To be sure, there have been unanchored centers with beauty salons, banks, dry cleaners and similar tenants for some time. But of late, developers are putting them up with particular zeal in Arizona, California and Florida.
Pollack Investments plans to build a dozen of these centers in Arizona this year, up from three last year, says Pollack. And Orlando, Fla. - based Century Retail broke into the business last year, completing one unanchored center and starting on two more, all of them in Florida. Century says it plans to build six or seven unanchored centers this year, including the two began last year, as many as 12 next year and perhaps 16 per year going forward. Real estate professionals attribute this boom in part to the drop-off in grocery chain expansion driven by competitive pressures within that sector and from Wal-Mart. The situation is most dramatic in Florida, where Publix is considered the only major grocery retailer, say developers there. "It makes it difficult when everybody in the state is going after one grocer," said Bill Drost, senior vice president of Century's retail and self-storage division.
An active house construction market, especially in Arizona and California, is fueling service-oriented center demand too, says Pollack. Besides, he adds, it takes 6 to 12 months to build a typical grocery-anchored project, whereas an unanchored center takes half of that, and maybe less.
Developers are also finding that unanchored center returns can be significantly better than those of grocery-anchored properties. Century's returns, for example, range between 10 and 15 percent on the unanchored centers it has owned and built, Drost says, which eclipses the average of about 7.8 percent on grocery-anchored between November 2004 to the end of January, according to New York City-based Real Capital Analytics.

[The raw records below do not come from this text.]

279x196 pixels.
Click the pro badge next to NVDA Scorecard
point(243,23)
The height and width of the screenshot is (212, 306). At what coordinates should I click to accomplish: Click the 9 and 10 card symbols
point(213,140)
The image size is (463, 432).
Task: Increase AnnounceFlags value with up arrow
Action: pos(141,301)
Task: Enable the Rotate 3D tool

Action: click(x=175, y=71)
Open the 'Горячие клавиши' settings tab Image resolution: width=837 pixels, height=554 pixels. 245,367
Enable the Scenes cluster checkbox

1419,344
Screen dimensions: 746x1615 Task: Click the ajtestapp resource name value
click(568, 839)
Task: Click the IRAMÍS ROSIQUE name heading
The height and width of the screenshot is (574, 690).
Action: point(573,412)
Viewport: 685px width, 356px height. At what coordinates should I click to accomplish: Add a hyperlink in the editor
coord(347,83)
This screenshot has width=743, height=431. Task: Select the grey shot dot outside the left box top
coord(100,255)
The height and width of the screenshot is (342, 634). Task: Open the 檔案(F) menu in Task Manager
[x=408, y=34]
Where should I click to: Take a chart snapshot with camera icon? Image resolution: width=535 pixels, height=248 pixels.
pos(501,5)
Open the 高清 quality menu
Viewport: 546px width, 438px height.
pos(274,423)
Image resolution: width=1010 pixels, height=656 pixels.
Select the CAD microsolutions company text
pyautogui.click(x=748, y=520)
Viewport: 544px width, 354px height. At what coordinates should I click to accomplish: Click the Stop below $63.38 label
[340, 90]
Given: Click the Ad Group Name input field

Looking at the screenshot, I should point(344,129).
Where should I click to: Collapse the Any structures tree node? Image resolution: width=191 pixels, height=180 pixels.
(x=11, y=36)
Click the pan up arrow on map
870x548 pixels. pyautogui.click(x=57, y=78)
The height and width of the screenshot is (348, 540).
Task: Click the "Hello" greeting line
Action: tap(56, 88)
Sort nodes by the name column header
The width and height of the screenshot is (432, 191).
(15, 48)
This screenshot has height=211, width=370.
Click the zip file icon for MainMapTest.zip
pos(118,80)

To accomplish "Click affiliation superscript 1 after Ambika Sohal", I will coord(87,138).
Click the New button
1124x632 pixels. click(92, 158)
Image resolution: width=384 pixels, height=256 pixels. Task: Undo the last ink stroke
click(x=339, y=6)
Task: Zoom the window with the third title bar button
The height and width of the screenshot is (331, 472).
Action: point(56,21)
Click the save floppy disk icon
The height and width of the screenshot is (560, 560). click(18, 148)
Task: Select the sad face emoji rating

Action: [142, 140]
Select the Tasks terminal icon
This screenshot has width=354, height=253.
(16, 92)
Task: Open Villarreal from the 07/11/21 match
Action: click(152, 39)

To make things even better, lenders seem to be encouraged by tenant interest in these centers and are opening their wallets wider. "We've started to do a lot more because national tenants want to be there," said Leslie Lundin, a senior vice president of Inland Mortgage Capital Corp.'s California office. "A lot of national tenants don't care about anchors."
This tenant group, which includes the likes of pizza chain Domino's, EB Game and Starbark's, enjoys the high visibility and the good traffic counts they reap from these centers, observers say.
"Not all of them want to go into a large center, where you get lost," said Julia Sosa, Century's vice president of retail development. Furthermore, some in-line tenants find themselves obliged to leave centers anchored by struggling retailers such as Kmart, says Tina M. Prince, a vice president at Inland Mortgage Capital. They "don't want to be in that position again," she said.
Once a developer gets the center 50 percent pre-leased, it is easy to get financing. "Plenty of lenders out there will do a $2 million deal all day long," said Pollack.
Advantages aside, unanchored centers do not work by themselves. To succeed, they must be built on active sites with strong demographics, Pollack says. That seems to be no problem for Cooper Plaza - it shares a busy intersection with an Osco Drug.